The female flowers were pollinated during the first evening using pollen from Cambridge, Kew and Basel in Switzerland. Horticulturists and scientists at RBGE are hopeful that the pollination has been a success but it is still too early to know for certain. However, the peduncle and female flowers are looking as if it is viable so we should continue seeing development over the next few months.
The Amorphophallus titanum, also known as the “corpse flower’’ because it emits a stench like rotting flesh to attract pollinating insects, flowered for the second time in two years.
Scientists at RBGE have been studying the Amorphophallus titanum to find out more about its pungent smell and what pollinators it attracts. Dr Peter Wilkie, a Tropical Botanist at RBGE explained: “The last time the Amorphophallus titanum flowered we studied its morphology and structure, this time we want to better understand its biology. We want to investigate how it produces its famous smell, what pollinators are attracted to the smell and what animals disperse its seed. We are also keen to investigate why several plants are flowering in different parts of the world at the same time - are there particular environmental triggers? Are the plants that flower at the same time very closely related genetically? For such an iconic plant there is so much we don’t yet know''
Explaining the scientific significance behind the plant, Tropical Botanist Mark Hughes said: “The titan arum grows only on the Indonesian island of Sumatra, and its flowering here in RBGE for the second time symbolises our research and conservation efforts in that country. We have another 440 species of plants in our Glasshouses from Indonesia, many of them incredibly rare and endangered but also fascinating and beautiful. In the past five years our scientists have described over 50 new species from Indonesian forests, showing how much remains to be discovered and protected for the future.’’

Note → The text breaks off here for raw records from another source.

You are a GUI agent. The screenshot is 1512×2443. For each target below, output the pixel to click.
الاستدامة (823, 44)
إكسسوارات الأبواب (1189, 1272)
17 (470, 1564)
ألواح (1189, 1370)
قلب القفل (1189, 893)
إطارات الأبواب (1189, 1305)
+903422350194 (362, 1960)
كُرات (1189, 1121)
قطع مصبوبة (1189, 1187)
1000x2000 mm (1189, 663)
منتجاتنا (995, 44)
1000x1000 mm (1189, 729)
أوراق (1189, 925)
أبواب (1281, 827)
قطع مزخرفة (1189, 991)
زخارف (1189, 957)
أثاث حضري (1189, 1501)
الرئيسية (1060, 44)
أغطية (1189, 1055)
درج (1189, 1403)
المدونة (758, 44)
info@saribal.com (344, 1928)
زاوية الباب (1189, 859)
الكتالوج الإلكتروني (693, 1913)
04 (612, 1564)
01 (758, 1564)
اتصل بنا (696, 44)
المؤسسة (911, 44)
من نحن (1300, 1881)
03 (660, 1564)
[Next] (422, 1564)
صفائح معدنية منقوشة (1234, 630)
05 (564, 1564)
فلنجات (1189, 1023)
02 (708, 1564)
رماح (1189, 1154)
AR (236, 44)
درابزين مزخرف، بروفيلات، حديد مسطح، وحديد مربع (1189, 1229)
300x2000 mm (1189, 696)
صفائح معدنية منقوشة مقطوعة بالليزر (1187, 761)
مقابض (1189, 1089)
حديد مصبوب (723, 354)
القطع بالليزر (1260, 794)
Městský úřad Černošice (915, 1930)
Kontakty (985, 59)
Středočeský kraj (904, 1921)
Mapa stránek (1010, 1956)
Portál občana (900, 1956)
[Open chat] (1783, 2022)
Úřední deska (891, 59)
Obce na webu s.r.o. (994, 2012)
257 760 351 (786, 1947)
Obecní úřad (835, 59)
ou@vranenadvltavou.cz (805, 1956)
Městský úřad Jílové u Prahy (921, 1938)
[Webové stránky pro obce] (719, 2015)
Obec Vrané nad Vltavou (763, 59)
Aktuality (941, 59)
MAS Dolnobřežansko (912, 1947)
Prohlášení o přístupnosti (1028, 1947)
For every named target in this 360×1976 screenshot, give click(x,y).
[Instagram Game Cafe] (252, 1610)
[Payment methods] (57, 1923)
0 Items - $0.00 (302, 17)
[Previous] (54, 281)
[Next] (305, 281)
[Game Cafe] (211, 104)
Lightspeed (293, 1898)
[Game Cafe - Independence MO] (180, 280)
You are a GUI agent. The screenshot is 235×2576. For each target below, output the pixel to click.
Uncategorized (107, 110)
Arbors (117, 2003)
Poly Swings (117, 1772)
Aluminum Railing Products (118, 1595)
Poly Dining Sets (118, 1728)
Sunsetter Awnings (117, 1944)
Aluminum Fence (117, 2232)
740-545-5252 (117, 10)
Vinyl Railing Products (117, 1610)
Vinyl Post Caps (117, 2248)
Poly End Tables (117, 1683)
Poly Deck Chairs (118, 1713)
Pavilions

The titan arum is a giant among plants, with a massive flowering structure that rises some three metres above the ground. A single leaf can reach a height of six metres and a spread of five metres and looks like a small tree rather than the herbaceous plant that it actually is. Its flowering is rare and unpredictable. The flower emits the pungent smell to attract pollinating insects such as carrion beetles and flies.
Successfully bringing the titan arum to the point of flowering involved replicating the conditions it would experience in the rainforests of Sumatra. The Lowland Tropics House provides the required high humidity and temperatures. During the day the temperatures are between 21-25 degrees centigrade, and by night above a minimum of 19 degrees centigrade with about 80% humidity. The 1,000 litre pot is watered with a high potash liquid fertiliser (Tomato Food) and care is taken to avoid waterlogged conditions as this could cause the corm to rot. Often
In 2010 staff at the Garden had to borrow scales from Edinburgh Zoo to weigh the corm which at an impressive £153.9kgs, smashed the existing world record of 117kgs, held by Bonn Botanic Gardens, Germany, by 36.9kgs. At the time of the weigh in it had grown from the size of an orange to measuring 952mm wide and 426mm high with a circumference of 280cm.
More work is needed to establish the conservation status of titan arum in the wild. It is currently only known from the Bukit Barisan range of mountains in West Sumatra and is classified as Vulnerable (V) on the 1997 International Union for Conservation of Nature (IUCN) Red List of Threatened Plants.
Sumatra is part of RBGE’s ongoing research in Southeast Asia on diverse tropical plant families including the Zingiberaceae (gingers), Begoniaceae (begonias), Gesneriaceae and tropical trees in the Sapotaceae and Malvaceae.